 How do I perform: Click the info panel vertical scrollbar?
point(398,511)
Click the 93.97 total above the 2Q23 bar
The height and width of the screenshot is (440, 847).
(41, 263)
______________________________
=== Your task ===
Write each line of the data down again exactly as it reads.

=== Reply to the task ===
 How do I perform: Click the info panel vertical scrollbar?
point(398,511)
Click the 93.97 total above the 2Q23 bar
The height and width of the screenshot is (440, 847).
(41, 263)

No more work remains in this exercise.